Nor is this government failing limited to Asia. Davis outlines the effective destruction of public-health systems in the advanced capitalist world, above all in the US. Trump’s dismantling of a National Security Council unit focused on pandemic preparedness was just the icing on the cake of what was done by both Republicans and Democrats before him. Davis excoriates their focus on a hyped threat of bioterrorism, while overseeing cuts to public-health funding and a chronic shortage of vaccines and Tamiflu, an antiviral drug which would operate as a first line of defence against pandemic influenza.
Winds of change
As the horrifying consequences of this global pandemic become clear, more and more people will be looking for answers. Why did this pandemic take place? How were governments so unprepared? What could have been done differently to avoid the pandemic entirely or to mitigate its impacts? Davis’ book provides the information for socialists to answer those questions and demonstrate the culpability of the callous capitalist system.
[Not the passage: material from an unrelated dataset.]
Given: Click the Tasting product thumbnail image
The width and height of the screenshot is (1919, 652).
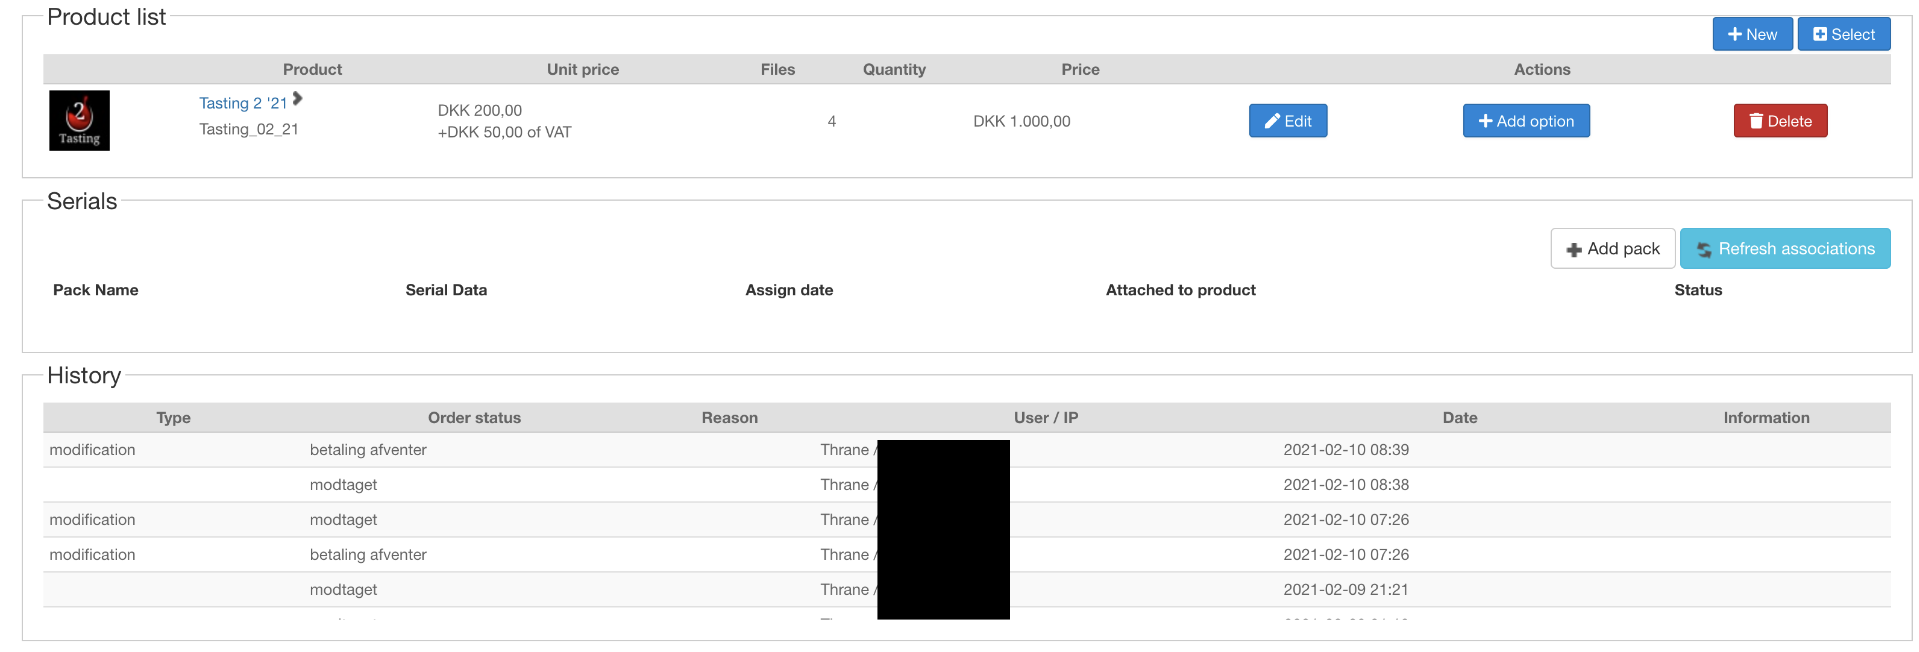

Inspiring solidarity and action happening today, from General Electric workers staging a walk-out to demand their factories are converted to produce ventilators, to the community solidarity groups being established across Ireland, should give us confidence in the capacity of working class people to take control and organise society on a rational eco-socialist basis. A key task would be to heal the rift between nature and humankind caused by the capitalist system. That is necessary, not only to protect us from the threat of future pandemics, but also to avoid the impending climate catastrophe.